薬が効かない難治てんかんに対しては、一般的に手術が行われる。内側側頭葉てんかんと呼ばれる一般的なタイプのてんかんでは、感情の処理に関与する扁桃体と、記憶の形成に必要な部位である海馬から発作が生じる。海馬は脳の各半球の耳の高さあたりの深部に位置し、その名が示す通り、タツノオトシゴに似た形状をしている。脳の構造は左右対称であるため扁桃体と海馬は左右両方にあるが、発作は片側の脳から起こることが多い。

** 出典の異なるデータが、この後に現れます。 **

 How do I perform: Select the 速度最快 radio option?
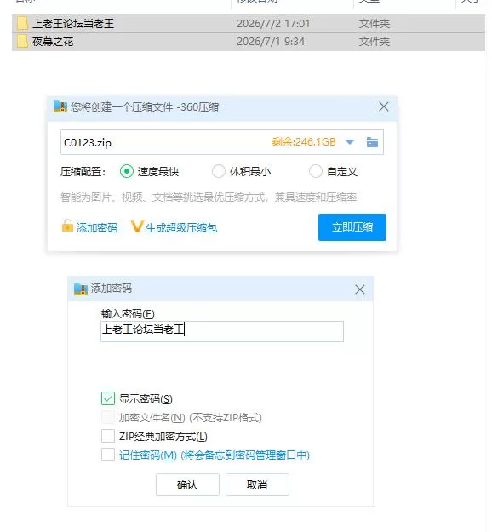pos(127,171)
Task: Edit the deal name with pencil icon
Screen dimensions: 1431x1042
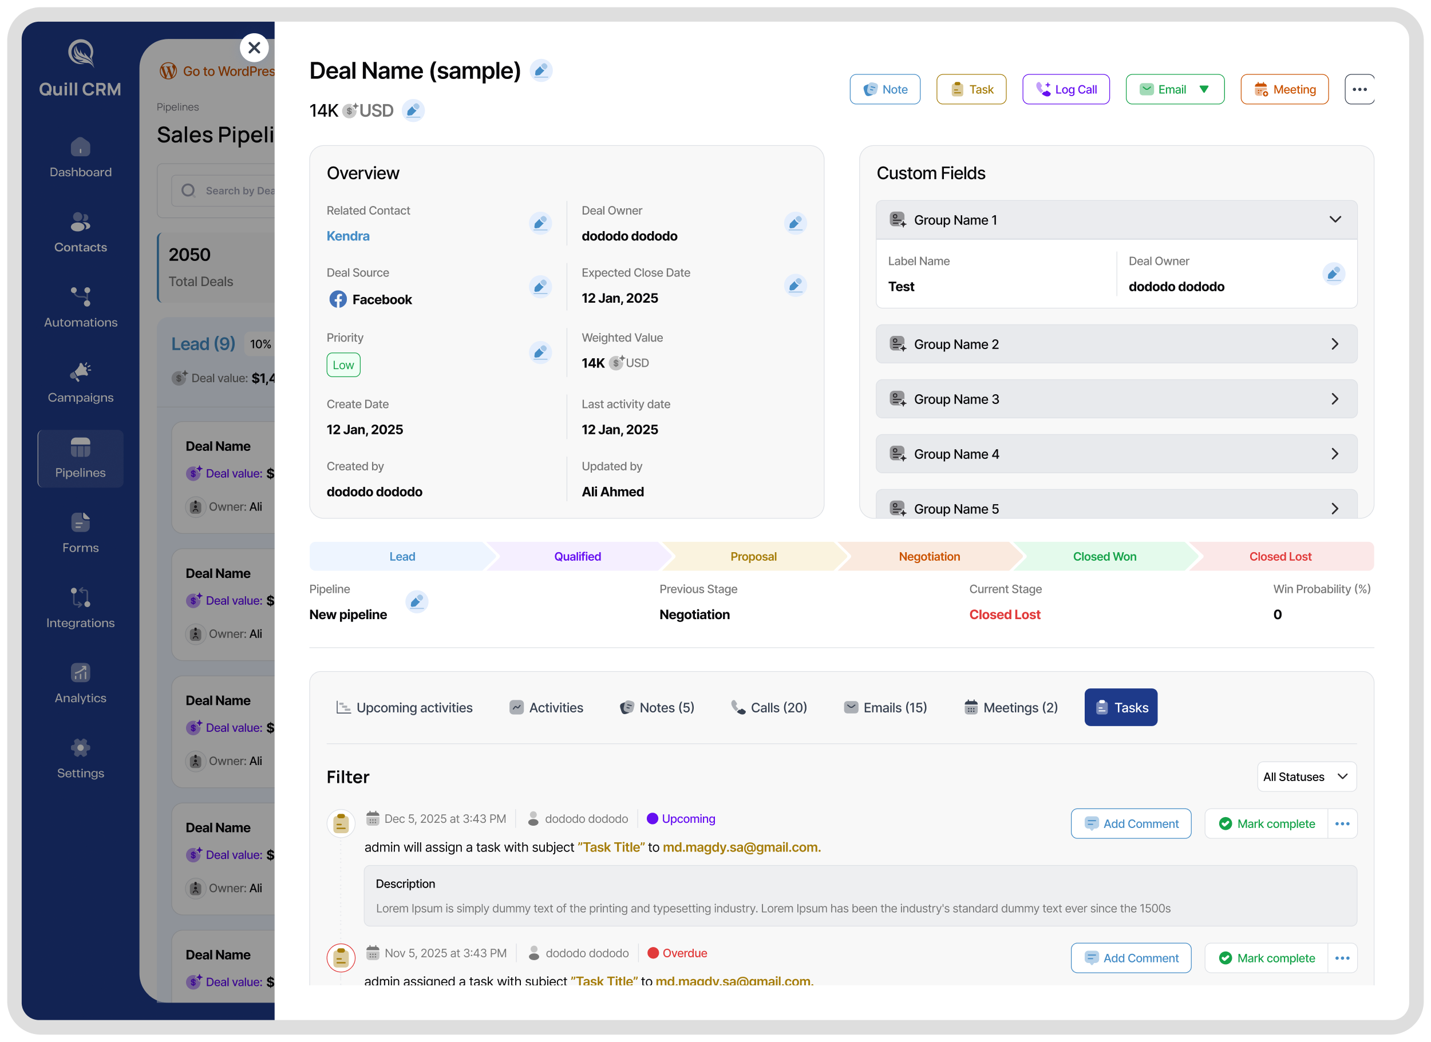Action: coord(541,71)
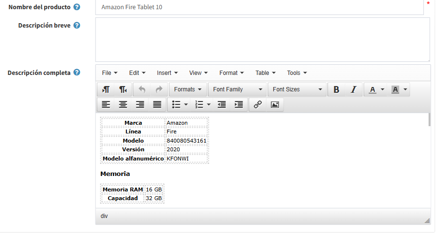437x233 pixels.
Task: Expand the bullet list style arrow
Action: tap(186, 104)
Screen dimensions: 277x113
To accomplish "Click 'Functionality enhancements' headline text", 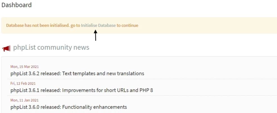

そのため、難治てんかんでは、脳に深部電極を埋め込んで脳波を計測する手術である定位的頭蓋内脳波(sEEG)により発作の原因部位を特定し、その部位を手術で摘出するか、レーザーで焼き切る(レーザーアブレーション)治療を行う。前述のように、扁桃体と海馬は脳の両側にあるため、片側の手術後も記憶を形成する能力は保たれ、通常、副作用が生じることもほとんどないと研究グループは説明する。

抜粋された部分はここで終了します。